Armée d’une pioche, l’une d’entre elles – bâtisseuse d’avenir ? – s’acharne à casser les cloisons d’un espace jugé trop restreint pour s’y ébattre en toute liberté. Mais étant par essence presque aveugle, elle ne « voit » pas que derrière la cloison, d’autres murs existent empêchant tout accès à un univers libéré des limites. Une autre accouche avec en gros plan la tête sanguinolente de la petite créature mise au monde entre ses cuisses ouvertes. Deux autres – de quoi laisser coi le spectateur éberlué qui n’en croit pas ses yeux d’homme ou de femme – s’accouplent en toute naturalité dans la position du missionnaire. Le kamasoutra animal se meut en cérémonie funéraire lorsque l’une d’entre elles, n’ayant pu être réanimée par un massage cardiaque si énergique fut-il, décède. Alors, sous l’œil attristé de ses compagnons en deuil, elle est hissée par un palan tombant des cintres qui l’extrait en l’air ; en effet dans le monde souterrain, on n’ « enterre » pas… mais on « élève dans les airs » !

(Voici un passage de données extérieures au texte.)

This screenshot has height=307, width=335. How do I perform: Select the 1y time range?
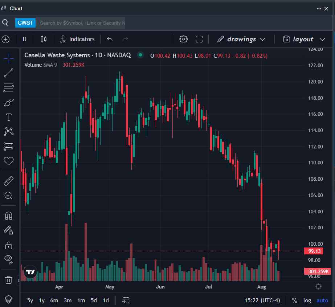pyautogui.click(x=42, y=300)
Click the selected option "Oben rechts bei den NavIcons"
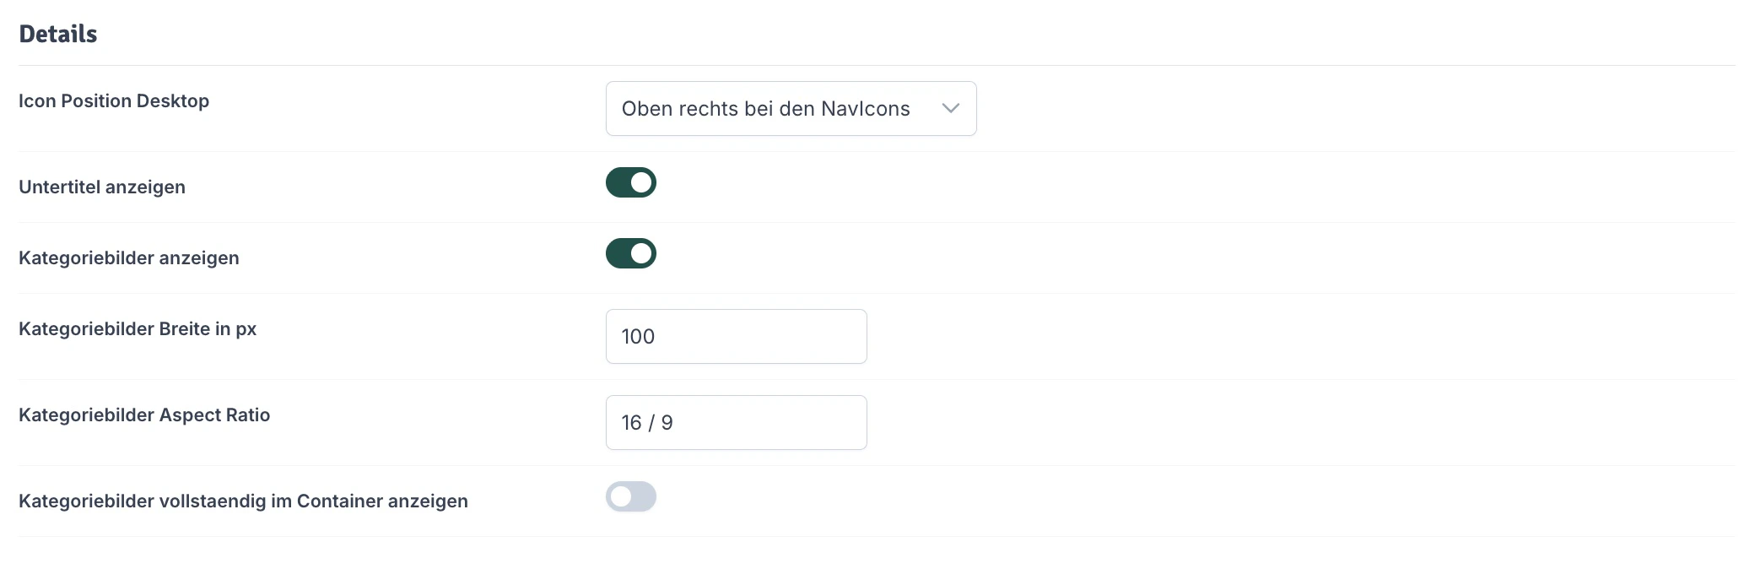Viewport: 1755px width, 569px height. click(764, 108)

La vie, le sexe, la mort… sans oublier la musique et l’art ! « Partout où il y a de l’humain, il y a de la musique » (Pourquoi la musique ? de Francis Wolff, Édit. Fayard), partout où il y a des taupes aussi ! S’emparant de guitares électriques, d’un synthé et d’une batterie, les voilà jouant jusqu’à l’extase des rythmes rocks et punks endiablés. On a le sens de la teuf chez les taupes ! Et faire ripaille fait partie de la fête : les énormes lombrics qui se contorsionnent en feront les frais dans une sorte de remake de La Grande Bouffe à la Marco Ferreri… Quant à l’art, il est présent sous forme d’artistes-taupes du street-art underground qui bombent les contours des silhouettes des parents et du bébé taupe, ainsi « pris en dessin » sur les parois de leur grotte.

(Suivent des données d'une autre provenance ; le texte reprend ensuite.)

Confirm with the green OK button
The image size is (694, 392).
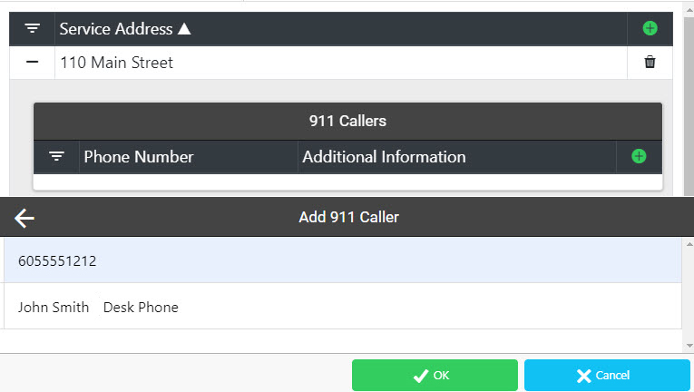pos(435,375)
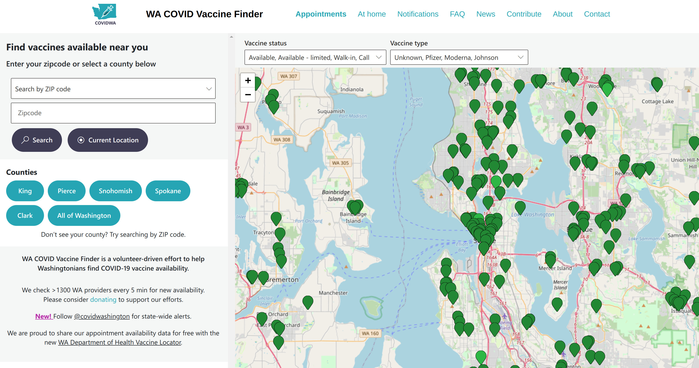Expand the Vaccine status dropdown
Viewport: 699px width, 368px height.
315,57
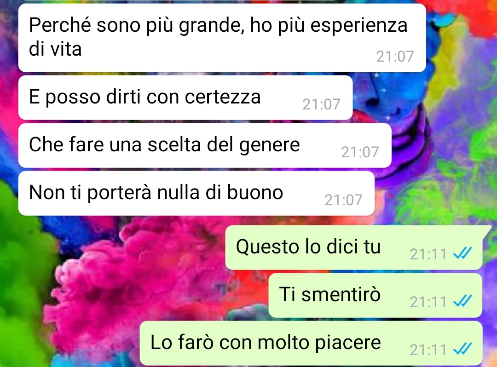Select the 'E posso dirti con certezza' bubble
Viewport: 497px width, 367px height.
point(185,97)
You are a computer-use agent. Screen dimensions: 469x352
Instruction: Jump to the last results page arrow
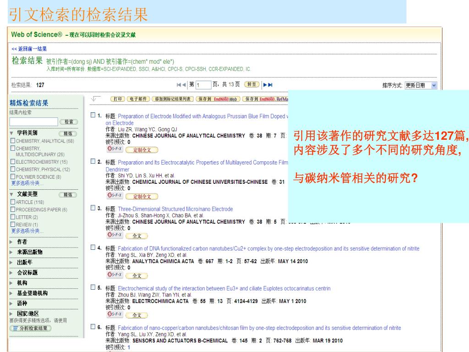pyautogui.click(x=270, y=85)
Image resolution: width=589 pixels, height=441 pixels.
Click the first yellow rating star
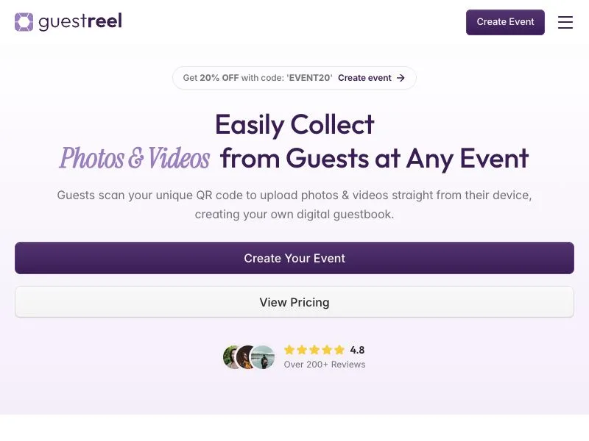(289, 350)
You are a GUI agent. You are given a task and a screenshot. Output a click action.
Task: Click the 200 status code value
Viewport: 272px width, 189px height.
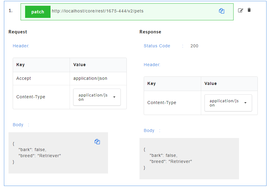[x=194, y=46]
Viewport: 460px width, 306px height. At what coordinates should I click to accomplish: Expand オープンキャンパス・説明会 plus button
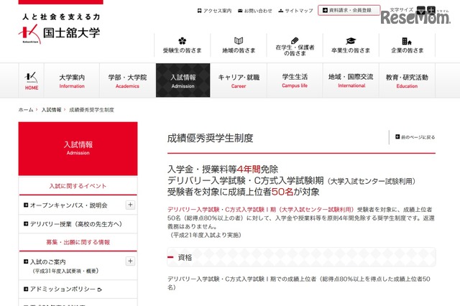[x=130, y=205]
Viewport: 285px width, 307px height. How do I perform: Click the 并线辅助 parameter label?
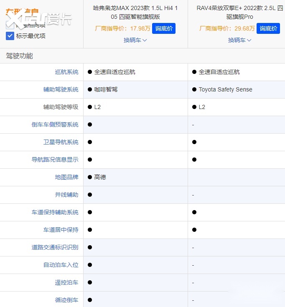66,195
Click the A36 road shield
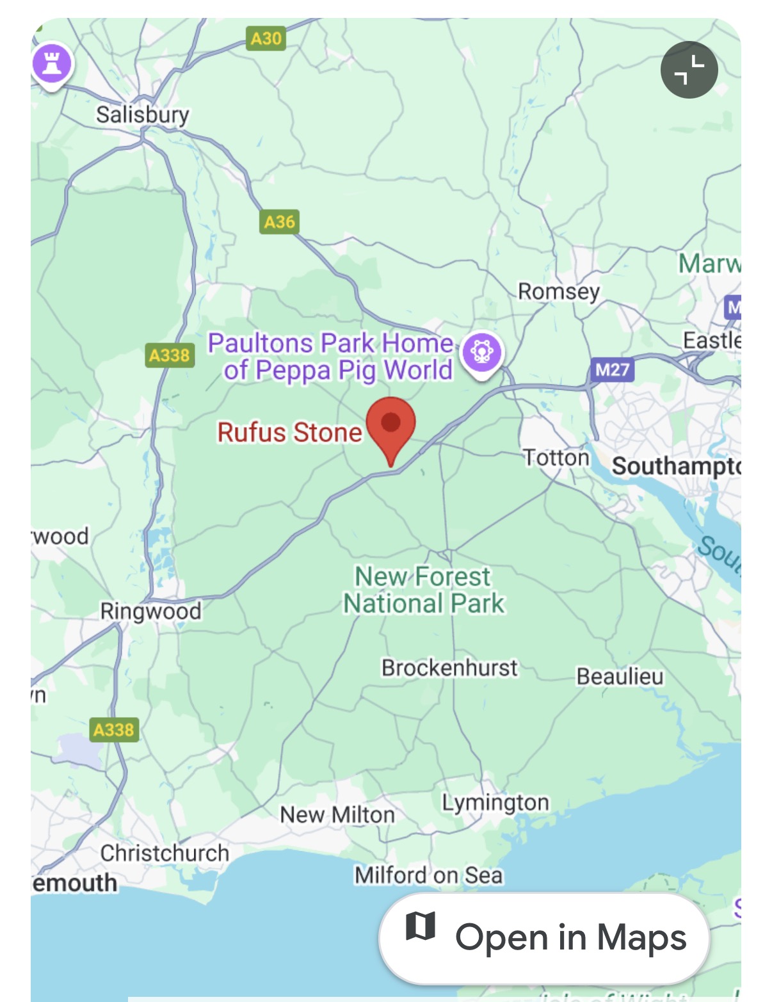This screenshot has height=1002, width=772. (x=280, y=222)

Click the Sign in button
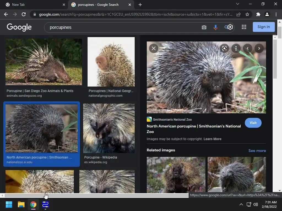pyautogui.click(x=264, y=27)
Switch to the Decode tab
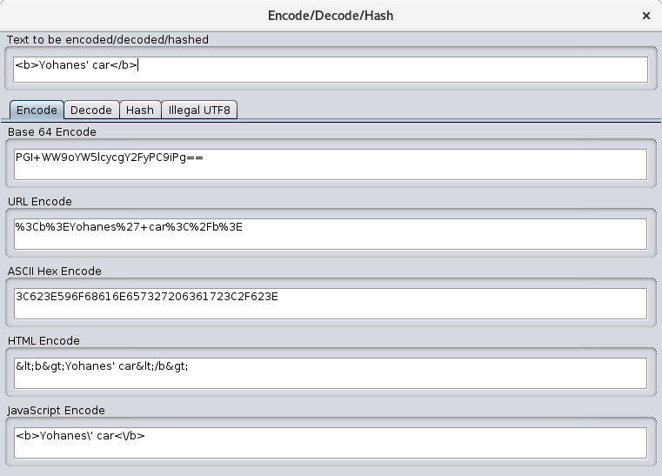 tap(91, 110)
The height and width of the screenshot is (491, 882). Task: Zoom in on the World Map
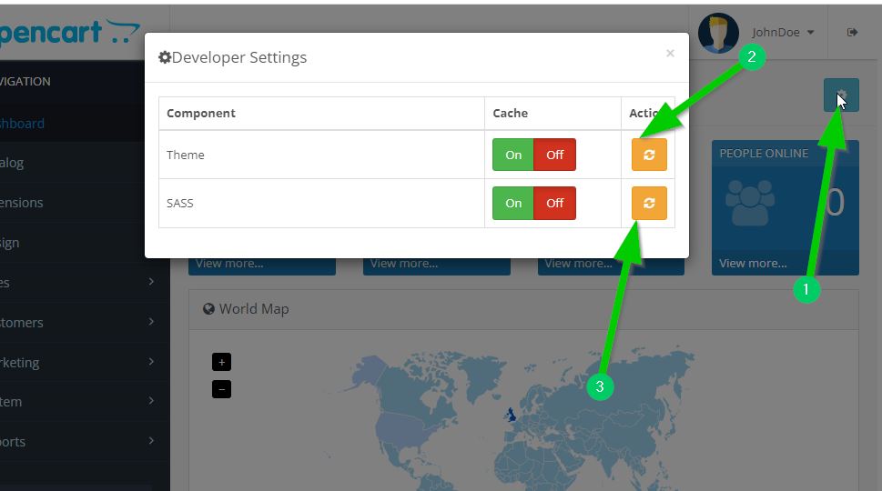[x=221, y=362]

Mais plus que de vouloir absolument décrypter les borborygmes taupinesques, plus que de s’acharner à déchiffrer une parabole de l’humanité au travers des mœurs et activités du bestiaire fantastique de la grotte, il convient peut-être de se laisser aller tout simplement au plaisir régénérant de cette « fête des sens » dont parlait Raymond Queneau à propos de L’écume des jours de Boris Vian. Ne pas faire une fixation sur un message, fût-il subliminal, mais dans un lâcher prise régénérant, s’abandonner aux sensations visuelles et sonores ; privilégier les sens plutôt que le sens.

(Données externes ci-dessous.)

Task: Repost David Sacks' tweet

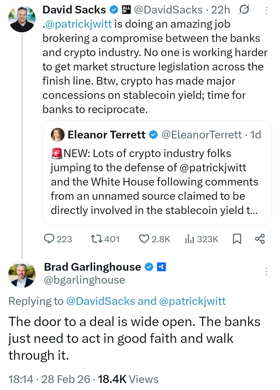Action: (96, 239)
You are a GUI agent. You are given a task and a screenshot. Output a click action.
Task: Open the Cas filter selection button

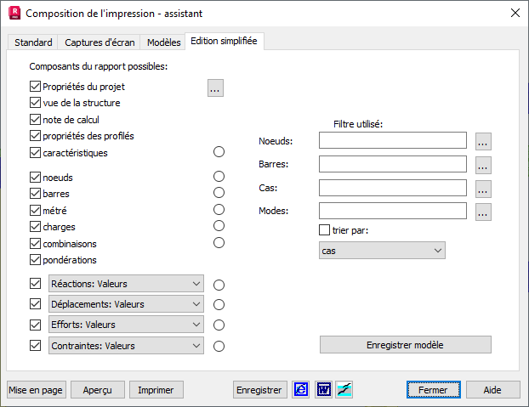[483, 189]
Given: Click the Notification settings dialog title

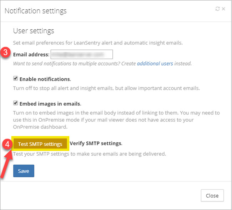Looking at the screenshot, I should (x=35, y=11).
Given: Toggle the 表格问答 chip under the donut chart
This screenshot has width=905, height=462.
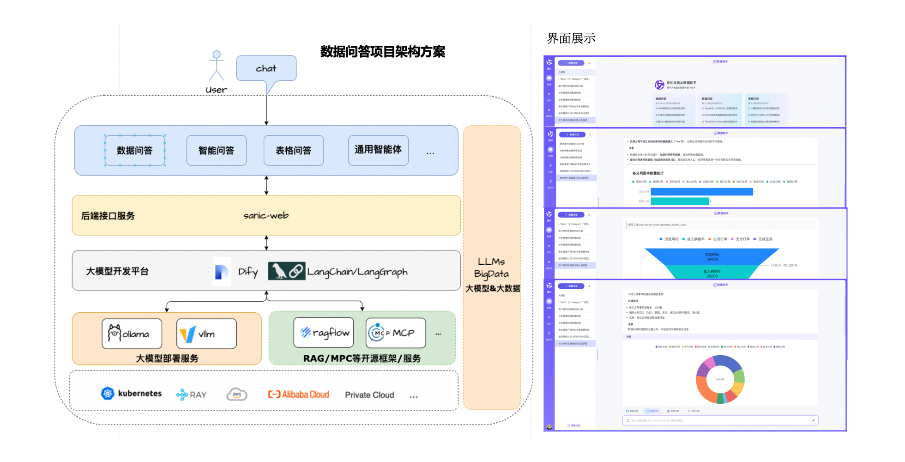Looking at the screenshot, I should tap(673, 411).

En effet, autant Swamp Club présentait en filigrane de sa composition plastique, une fable écologico-artistique sur le devenir de la création d’artistes en rupture de civilisation (Peut-on penser le monde ex nihilo ? Ne doit-on pas se confronter à ce qui résiste pour en dire quelque chose au travers de la création artistique ?), autant Welcome to Caveland ! est à prendre comme une immersion ludique dans une installation plastique éclatante qui – pour peu qu’on s’y laisse prendre – réserve de belles sensations esthétiques. Un divertissement « sans importance » dans un monde saturé par des discours verbeux.